Macrophage migration inhibitory factor (MIF) has been reported as an inflammatory cytokine in many inflammatory diseases, including rheumatoid arthritis and ischemic diseases.

However, dynamic changes of MIF within the first 24 hours on admission and potential prognostic significance following ST-elevation myocardial infarction (STEMI) have been little known. 

MIF level and its potential diagnostic and prognostic value  

In this study, they examined the dynamic change of MIF level and its potential diagnostic and prognostic value after the onset of STEMI. Plasma MIF levels were evaluated in symptomatic subjects who received coronary angiogram with a median 27 months follow-up for the development of major adverse cardiovascular events (MACEs).

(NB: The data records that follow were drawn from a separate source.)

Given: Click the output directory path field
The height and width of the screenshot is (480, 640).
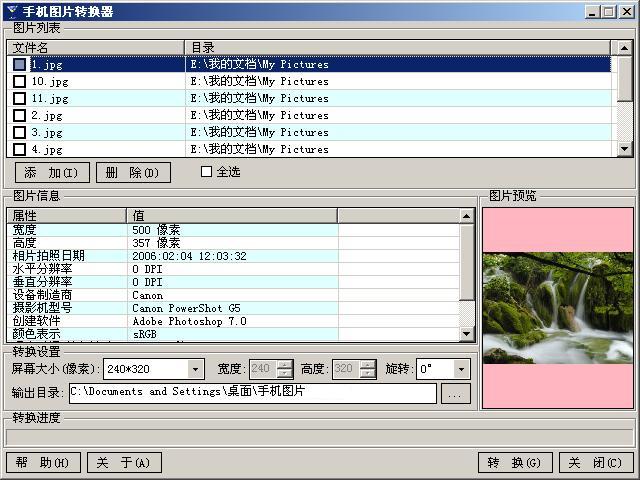Looking at the screenshot, I should 252,393.
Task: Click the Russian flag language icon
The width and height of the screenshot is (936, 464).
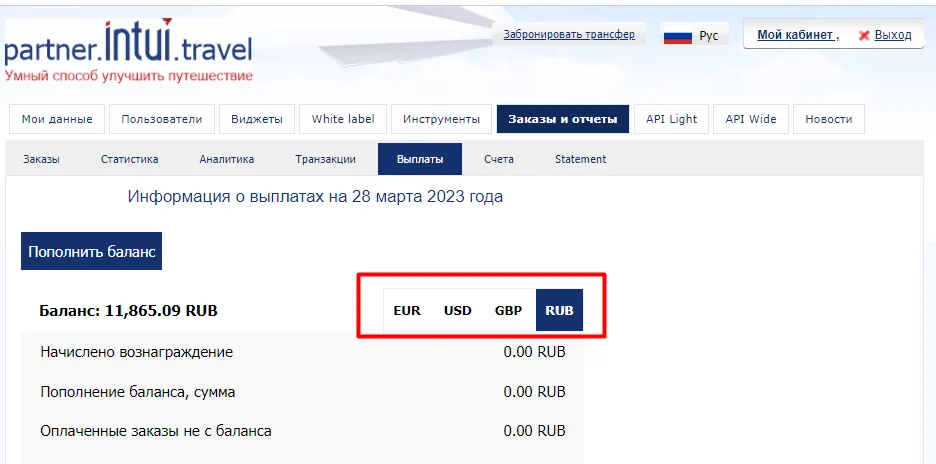Action: click(x=678, y=36)
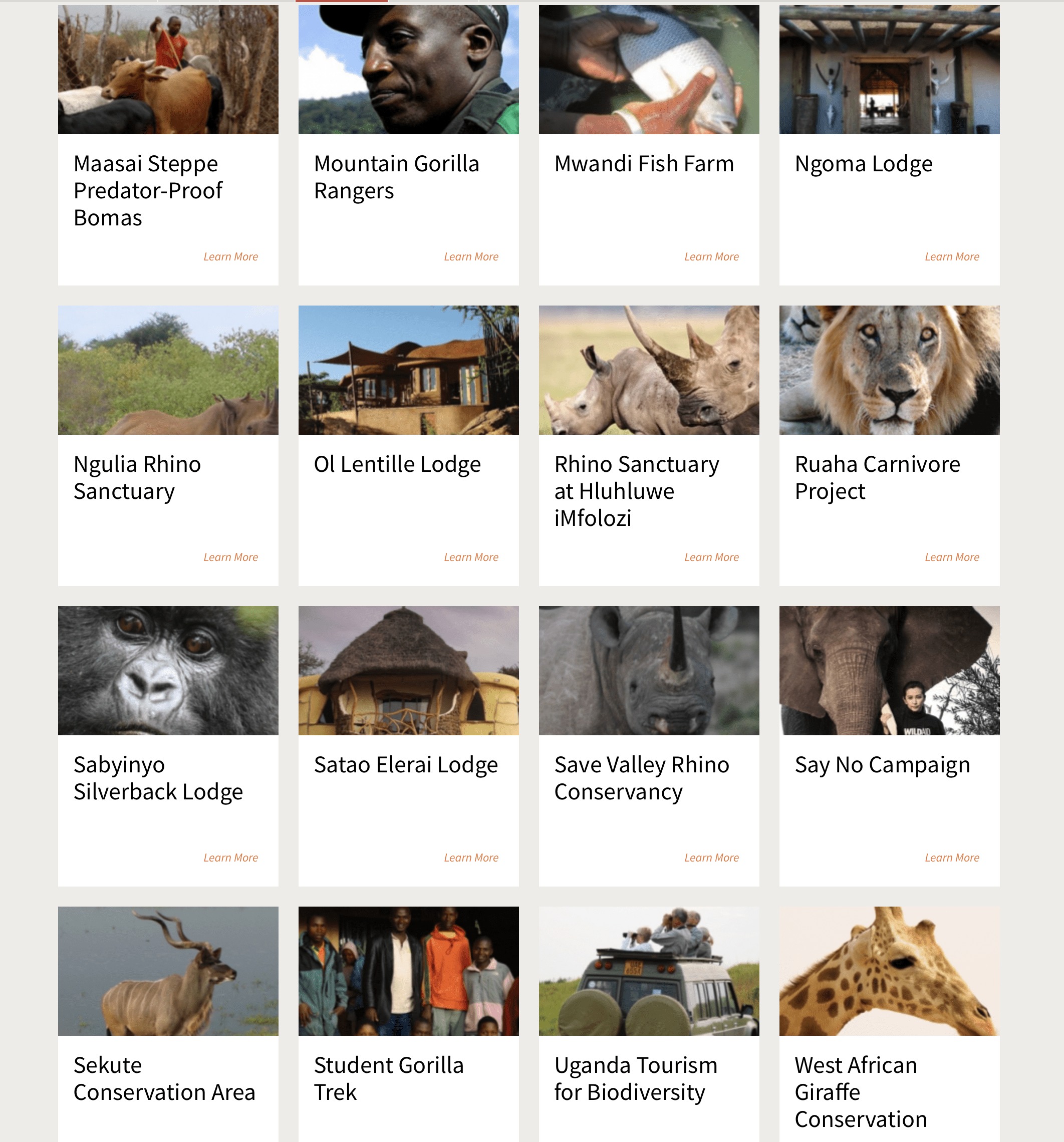Click the West African Giraffe photo
1064x1142 pixels.
[x=889, y=971]
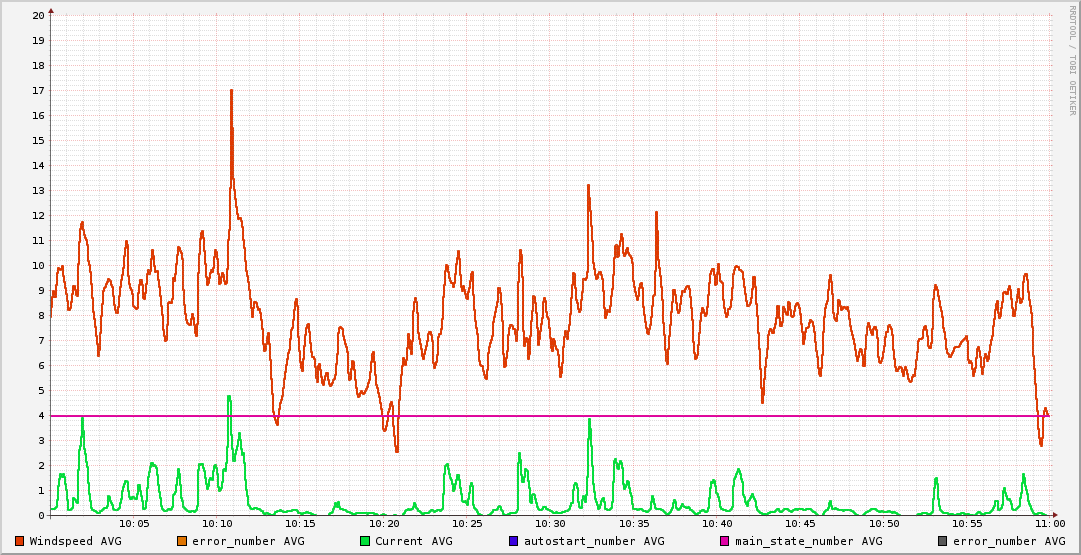
Task: Select the dark gray error_number legend swatch
Action: 943,541
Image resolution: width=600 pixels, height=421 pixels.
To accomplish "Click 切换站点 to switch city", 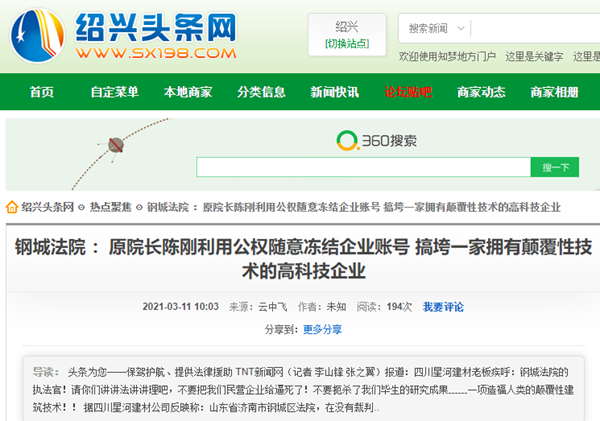I will coord(346,43).
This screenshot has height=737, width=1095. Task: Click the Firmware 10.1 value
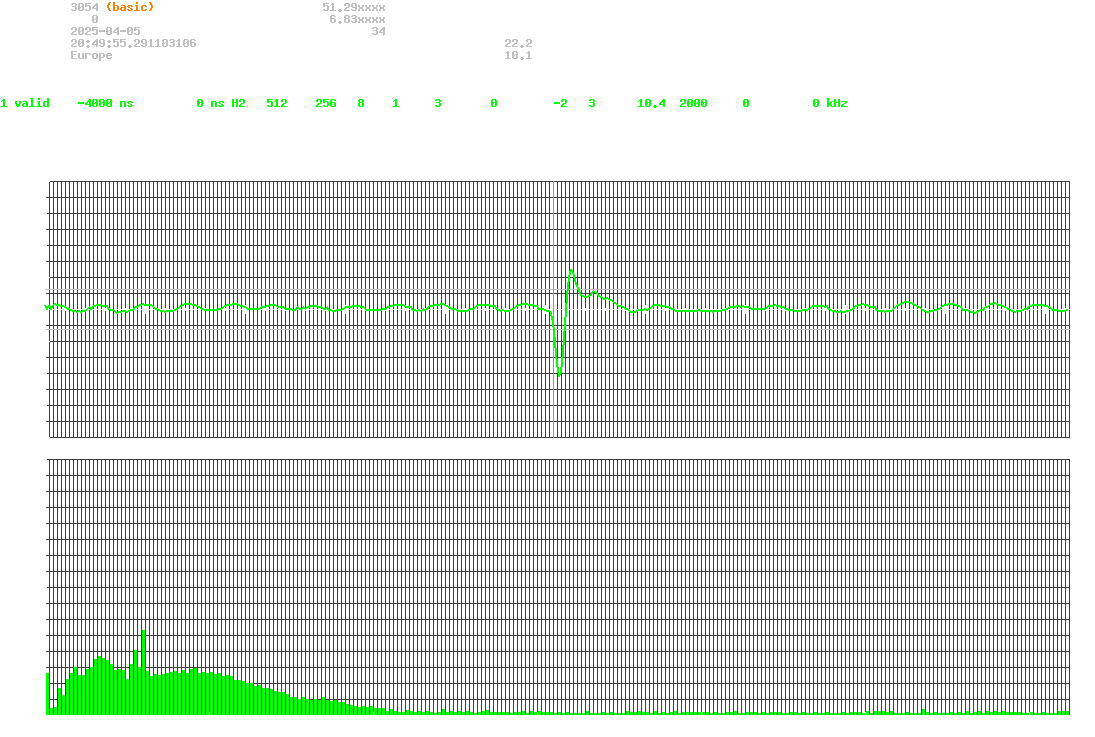point(520,55)
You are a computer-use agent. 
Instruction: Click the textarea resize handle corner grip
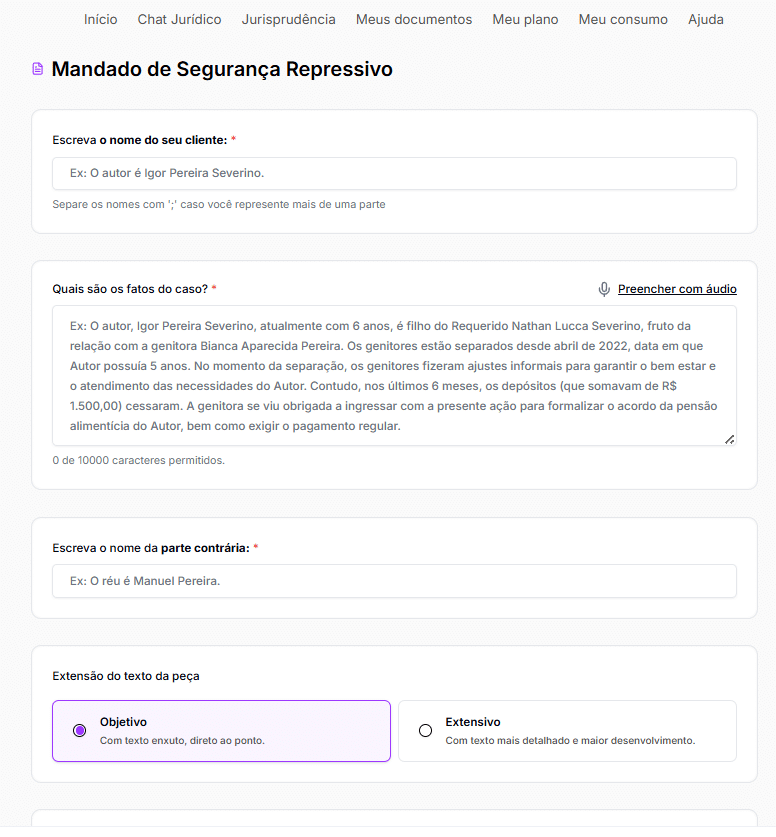coord(731,438)
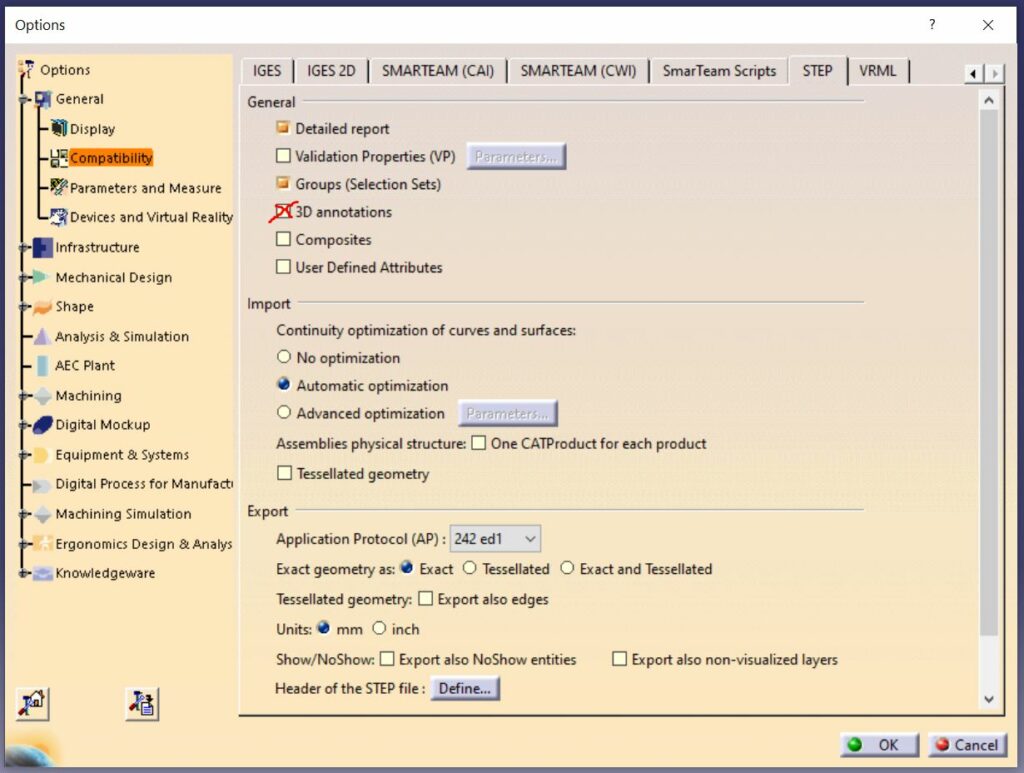Open the IGES 2D tab
Screen dimensions: 1024x773
[330, 71]
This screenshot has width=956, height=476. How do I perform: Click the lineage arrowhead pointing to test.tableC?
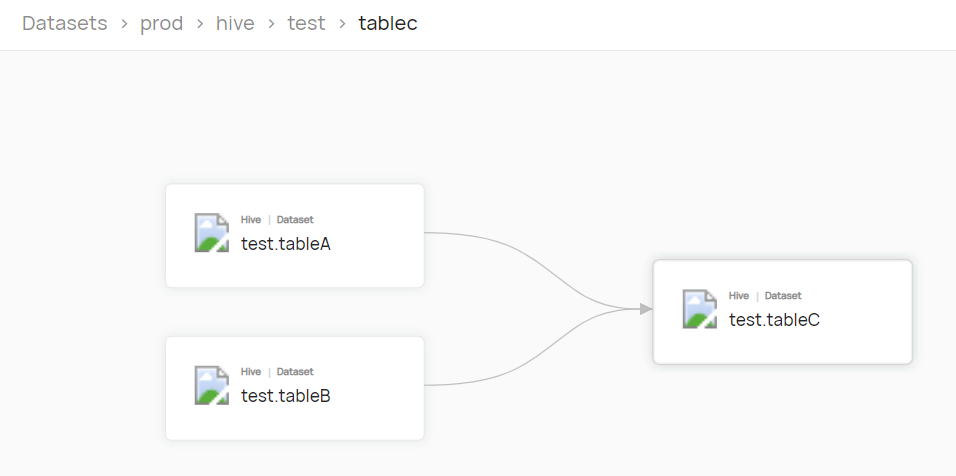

Myocardial infarction (MI) is 1 of the clinical manifestations of coronary heart disease (CHD). By 2030, it is estimated 23.3 million will die annually from cardiovascular disease.

ST-segment elevation myocardial infarction (STEMI) is a severe heart attack caused by a prolonged period of blocked blood supply that affects a large area of myocardium and is linked to high incidence of persistent and total coronary occlusion.

Of all 993 subjects, patients with STEMI showed a significantly higher MIF levels than in patients with non-ST elevation acute coronary syndrome, stable angina, and normal coronary artery, respectively (P < .01).

Plasma MIF levels elevated as early as 12 hours post-onset of STEMI and peaked rapidly within 24 hours, and remained elevated from about day 5 till day 9 during hospitalization.

In multivariate analysis, MIF was associated with a decreased risk of MACEs occurrence in STEMI patients after adjustment for traditional cardiovascular risk factors [hazard ratio 0.81, (0.72–0.90), P < .001].

The ROC curve for MACEs was 0.72 (95% CI 0.62–0.80, P < .001) and 0.85 (95% CI 0.80–0.90, P < .001) using Framingham risk factors only and combined with MIF, individually.

Measurement of MIF adds potential information for the early diagnosis of acute STEMI and significantly improves risk prediction of MACEs when added to a prognostic model with traditional Framingham risk factors.